((

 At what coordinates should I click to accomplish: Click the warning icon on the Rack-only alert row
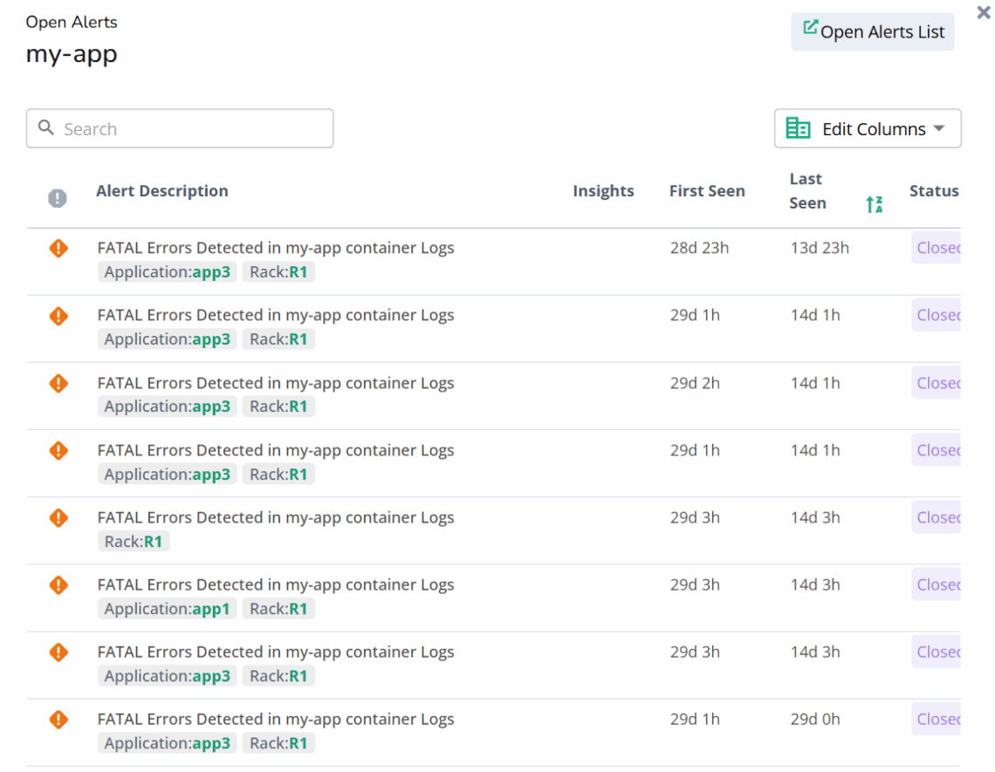tap(58, 517)
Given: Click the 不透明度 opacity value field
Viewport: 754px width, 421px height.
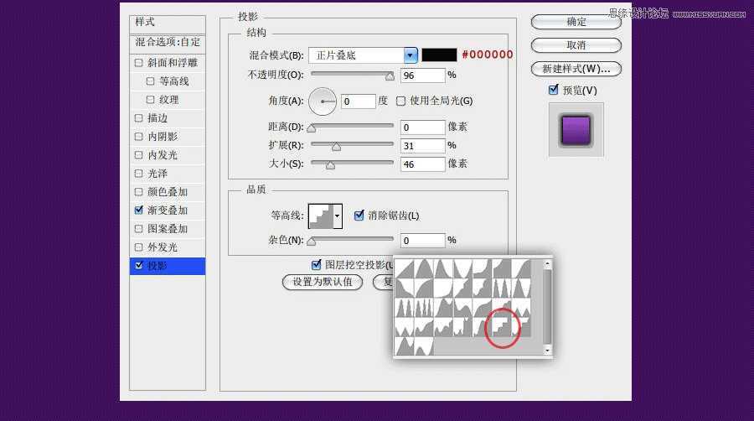Looking at the screenshot, I should pos(422,75).
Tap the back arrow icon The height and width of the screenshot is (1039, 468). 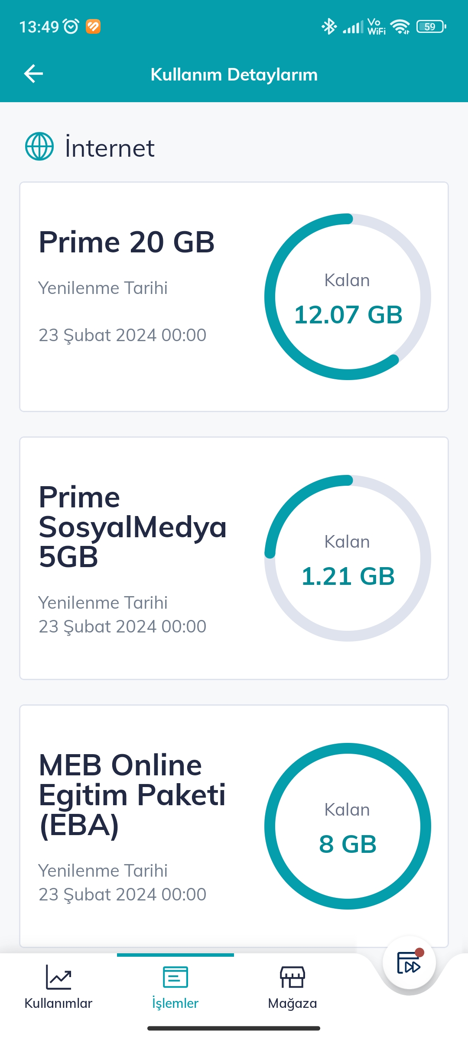(33, 74)
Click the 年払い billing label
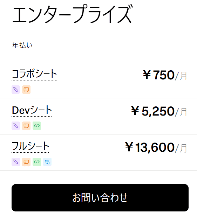 (22, 45)
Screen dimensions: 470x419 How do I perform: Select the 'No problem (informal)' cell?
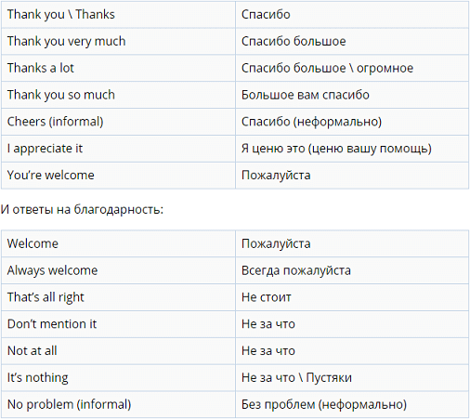click(x=118, y=404)
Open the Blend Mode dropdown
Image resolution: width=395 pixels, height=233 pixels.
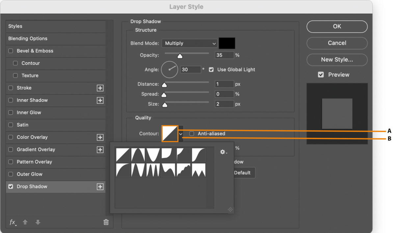point(189,43)
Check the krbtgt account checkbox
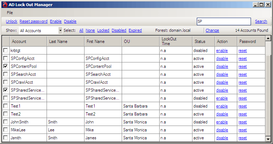The width and height of the screenshot is (273, 144). coord(5,51)
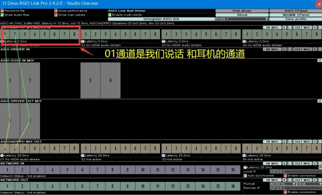Open the 16 bit format dropdown
Viewport: 322px width, 195px height.
point(309,184)
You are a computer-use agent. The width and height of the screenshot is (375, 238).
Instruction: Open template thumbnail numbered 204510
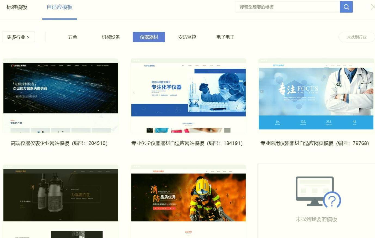point(60,96)
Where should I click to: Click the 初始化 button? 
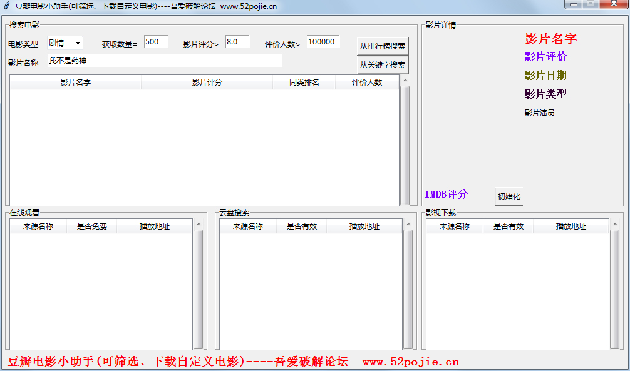(509, 196)
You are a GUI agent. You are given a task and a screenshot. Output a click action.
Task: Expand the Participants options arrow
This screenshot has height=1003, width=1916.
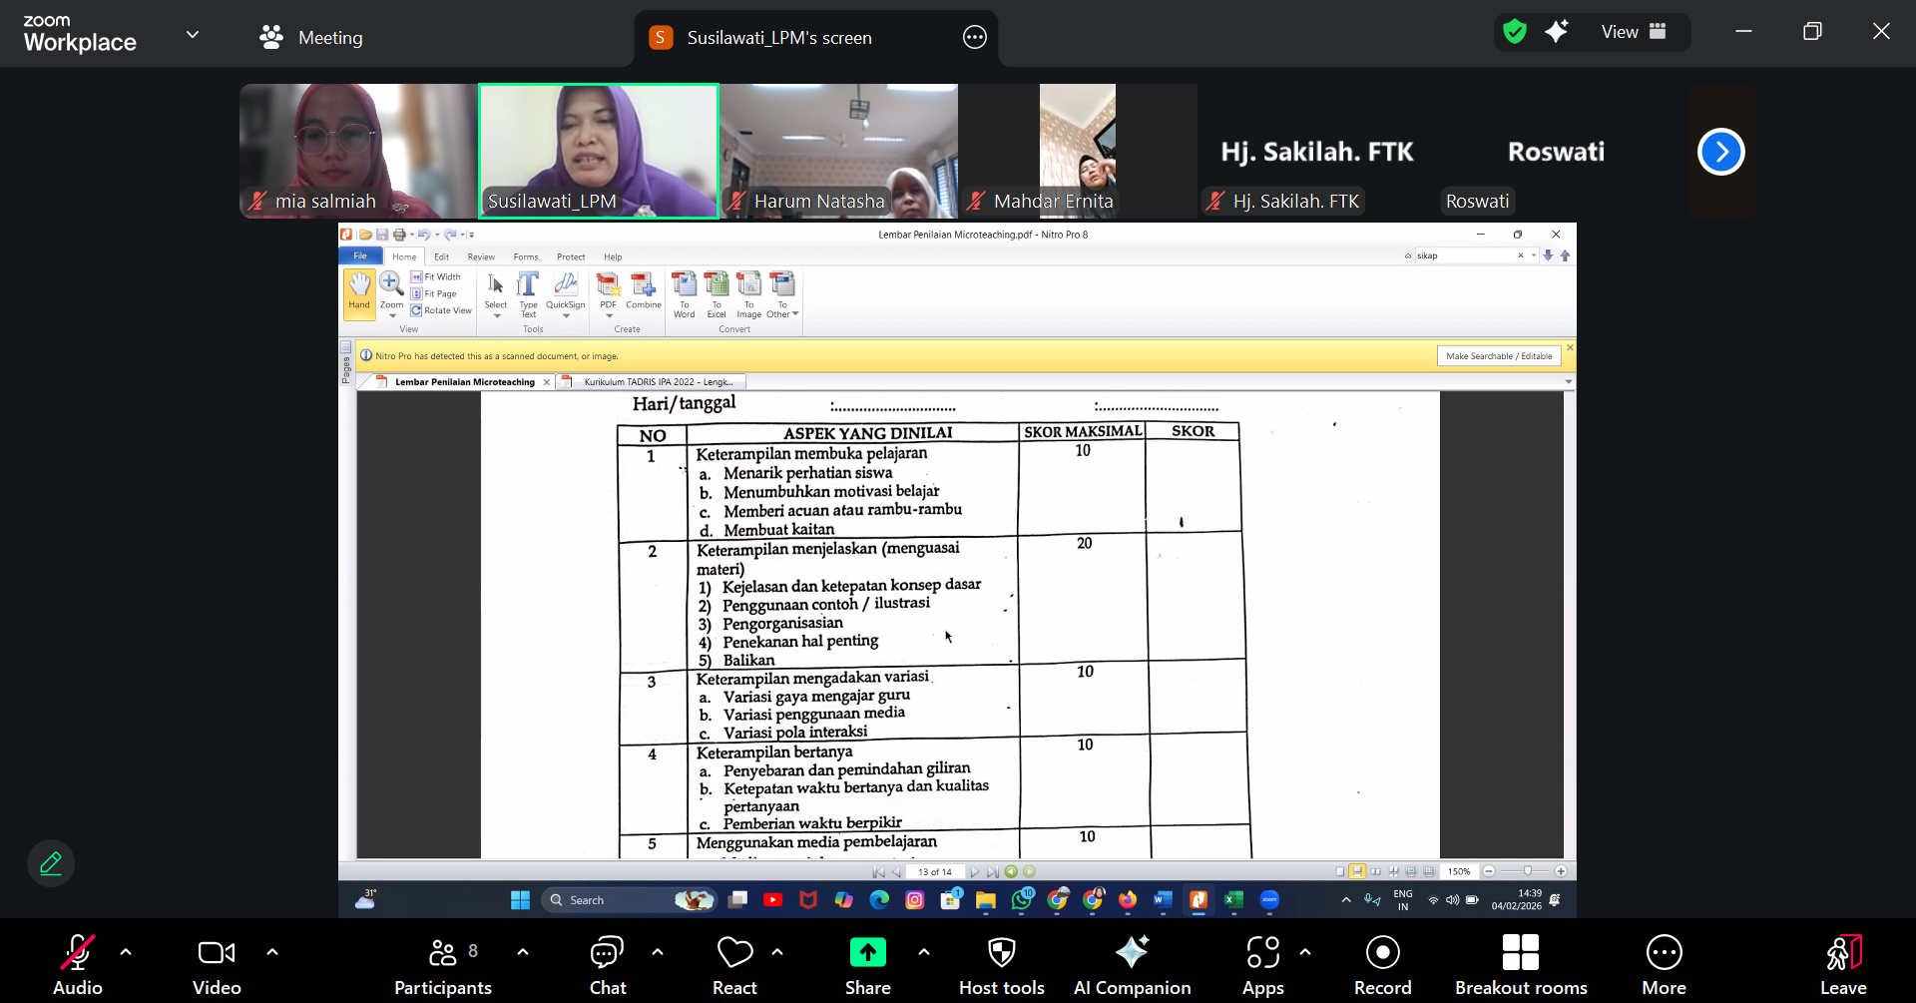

))

Pictures are not part of the copy. Output only the lines from the one with "Task: Expand the Participants options arrow" through the final line of the records, exactly as given.

◆ **Result**
Task: Expand the Participants options arrow
This screenshot has height=1003, width=1916.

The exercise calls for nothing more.